[Start TEXT PROVIDED]

Easter

I had grand blogging plans for today but those plans have been tossed. We have people arriving soon for Easter dinner. A turkey is in the oven and sides are going in soon. It’s been a busy morning but a good one so far.

If you’re celebrating today, best wishes for a happy Easter with family and friends.

Tomorrow, blog things will happen!

Review – The Shunned House

The Shunned HouseI’ve never read Lovecraft; I always had good intentions though. Time got away from me and I kept saying I would get to it. I never did, until recently that is. I found a story, this one in fact, while browsing the Gutenberg Project website. It was the only Lovecraft story they had listed and I thought why not, I always meant to read one of his stories.

An abandoned house sits on Benefit Street in the New England town of Providence, Rhode Island. The house, empty for years, is the source of many rumors, and many of these rumors have easily been explained away by most of the town’s people. Then one man and his uncle decide to finally put an end to the rumors. Both have a very strong interest in the house and have been actively researching it for years. They plan to spend the night in the basement of the house and discover the source of the supernatural rumors.

For a short story, about 35 pages, The Shunned House packs in so much. I loved the rumors, all neatly explained away by stoic New Englanders, the research done on the house and all its inhabitants, and the guesses as to the source of the possible supernatural on-goings at the place. It had a great creepy feeling, yet, having read it at lunch, it didn’t scare me much but I’m not sure if I’d go in for reading this while cozy in bed. At least not without all the lights on…but that would be a great way to read Lovecraft, if you aren’t attached to sleeping at all.

[End TEXT PROVIDED]

■ STATED EXERCISE ■
Using the blog posts above, explain why the writer chose The Shunned House as a first Lovecraft story.

[Start INFORMATION PROVIDED]

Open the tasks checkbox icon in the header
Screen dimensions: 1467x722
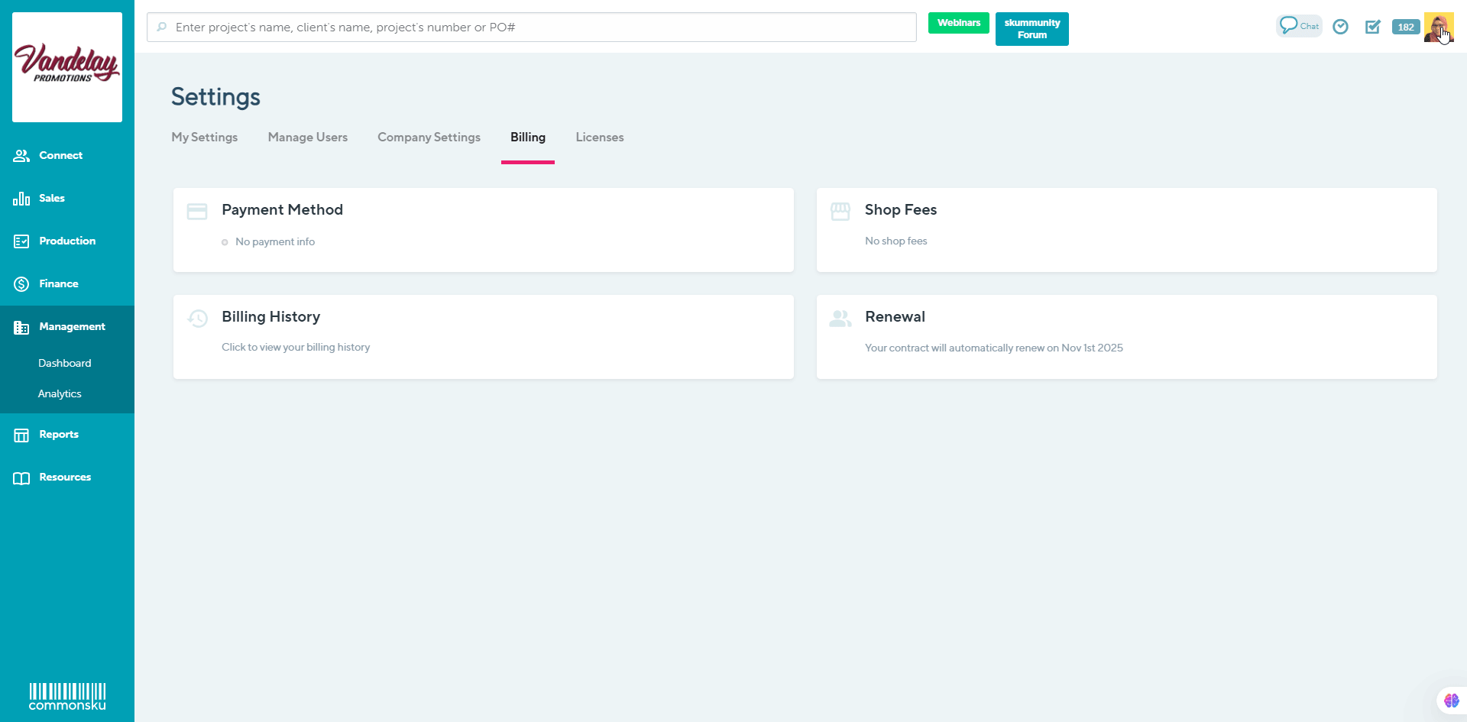(1373, 27)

[End INFORMATION PROVIDED]

■ ANSWER TO THIS PROBLEM ■
While browsing the Gutenberg Project website, the writer found that it was the only Lovecraft story listed there. Having always meant to read one of his stories, the writer decided to try it.